We then proceeded to consider a decision tree for a juror. This is a linked decision, so we need to have a second decision box if the jury decides to convict, since the second choice is “Death” or “Life in Prison.” See below for the general form of the tree, which we drew without many of the losses inserted.

We noted that each juror will have different losses for the outcomes. AI is clearly the best, with a loss of 0. It seems like we ought to assign some small loss to CG, Life, and since the scale is arbitrary, we assigned 1 for that case. We then considered what the loss should be for AG, and decided on 10 for this (although we also discussed 100; since we are illustrating the process, and everyone will come up with their own loss structure, we can use whatever will illustrate the process):

Determining loss for AG relative to CG, Life

Determining loss for CI, Death

We decided that convicting an innocent person and putting him in prison for life was pretty bad, and with a similar tree (not shown, sorry, I didn’t snap a picture of it), we settled on CI, Life=1000 for the loss.

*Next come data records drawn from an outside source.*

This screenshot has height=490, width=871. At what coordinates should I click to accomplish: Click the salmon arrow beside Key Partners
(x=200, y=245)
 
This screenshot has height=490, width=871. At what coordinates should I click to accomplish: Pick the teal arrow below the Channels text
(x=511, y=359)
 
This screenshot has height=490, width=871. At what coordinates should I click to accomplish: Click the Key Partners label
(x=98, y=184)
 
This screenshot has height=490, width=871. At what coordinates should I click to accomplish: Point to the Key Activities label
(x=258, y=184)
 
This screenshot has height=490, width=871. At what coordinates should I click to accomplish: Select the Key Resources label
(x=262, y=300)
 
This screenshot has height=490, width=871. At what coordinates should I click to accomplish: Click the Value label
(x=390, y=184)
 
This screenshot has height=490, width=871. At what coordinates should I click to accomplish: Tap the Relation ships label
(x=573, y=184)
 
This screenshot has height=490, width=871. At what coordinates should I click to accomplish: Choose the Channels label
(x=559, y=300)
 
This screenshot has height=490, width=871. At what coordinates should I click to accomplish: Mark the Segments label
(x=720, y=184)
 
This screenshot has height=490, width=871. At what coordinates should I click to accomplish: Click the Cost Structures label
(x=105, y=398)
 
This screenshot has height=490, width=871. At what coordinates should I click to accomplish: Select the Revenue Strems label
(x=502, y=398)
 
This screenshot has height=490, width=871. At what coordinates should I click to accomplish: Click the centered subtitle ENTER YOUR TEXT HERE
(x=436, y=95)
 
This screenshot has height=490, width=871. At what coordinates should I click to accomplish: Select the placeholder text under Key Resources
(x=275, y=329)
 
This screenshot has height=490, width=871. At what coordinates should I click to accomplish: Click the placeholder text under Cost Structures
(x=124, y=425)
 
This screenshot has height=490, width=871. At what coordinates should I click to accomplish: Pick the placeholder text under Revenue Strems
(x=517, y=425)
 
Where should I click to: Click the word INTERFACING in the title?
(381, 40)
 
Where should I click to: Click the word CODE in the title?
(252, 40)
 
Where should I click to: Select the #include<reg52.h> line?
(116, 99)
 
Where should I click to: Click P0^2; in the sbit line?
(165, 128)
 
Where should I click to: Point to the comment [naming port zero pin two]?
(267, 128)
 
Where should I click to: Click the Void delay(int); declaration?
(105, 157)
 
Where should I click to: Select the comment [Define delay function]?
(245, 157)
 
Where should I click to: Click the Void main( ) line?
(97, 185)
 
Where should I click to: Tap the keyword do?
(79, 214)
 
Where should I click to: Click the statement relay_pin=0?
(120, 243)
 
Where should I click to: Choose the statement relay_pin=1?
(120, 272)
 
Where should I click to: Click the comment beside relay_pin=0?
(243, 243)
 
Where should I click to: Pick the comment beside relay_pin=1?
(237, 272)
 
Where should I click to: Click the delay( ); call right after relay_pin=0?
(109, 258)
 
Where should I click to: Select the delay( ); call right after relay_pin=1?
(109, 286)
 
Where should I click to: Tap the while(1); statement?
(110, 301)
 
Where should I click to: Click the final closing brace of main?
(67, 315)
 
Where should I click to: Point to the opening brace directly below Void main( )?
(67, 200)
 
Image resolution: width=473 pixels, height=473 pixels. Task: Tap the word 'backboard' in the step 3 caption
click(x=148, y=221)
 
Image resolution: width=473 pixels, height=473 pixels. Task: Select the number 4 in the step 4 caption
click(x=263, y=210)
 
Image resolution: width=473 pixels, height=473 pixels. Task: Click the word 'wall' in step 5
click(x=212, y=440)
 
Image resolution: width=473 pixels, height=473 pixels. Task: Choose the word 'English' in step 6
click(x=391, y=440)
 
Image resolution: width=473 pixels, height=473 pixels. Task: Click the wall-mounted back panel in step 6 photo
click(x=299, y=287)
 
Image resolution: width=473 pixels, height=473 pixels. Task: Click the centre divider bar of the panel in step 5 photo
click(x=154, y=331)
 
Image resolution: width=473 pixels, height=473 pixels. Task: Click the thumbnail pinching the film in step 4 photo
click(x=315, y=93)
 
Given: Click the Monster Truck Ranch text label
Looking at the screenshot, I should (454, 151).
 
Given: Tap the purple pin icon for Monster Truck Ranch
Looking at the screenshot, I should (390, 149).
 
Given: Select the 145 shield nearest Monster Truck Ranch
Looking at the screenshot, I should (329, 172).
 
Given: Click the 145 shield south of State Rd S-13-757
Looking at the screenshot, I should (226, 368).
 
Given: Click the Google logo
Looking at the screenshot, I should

Then, we drew the above picture, and noted that CI, Death is worse (for the juror) than CI, Life. That means (if you believe it) that in the above trial decision, we should set p0 to some number less than 1, so the loss for CI, Death should be 1000/(1-p0) and will be larger than 1000. We then entered our losses, determined in this way, into the decision tree we had sketched before:

Death penalty decision tree

Because of the last observation, it’s clear that if we think that sending an innocent person to his death is worse than putting him in prison for the rest of his life, then (if we use decision theory) we will never decide on the death penalty, regardless of whether we personally approve of that penalty or are opposed to it.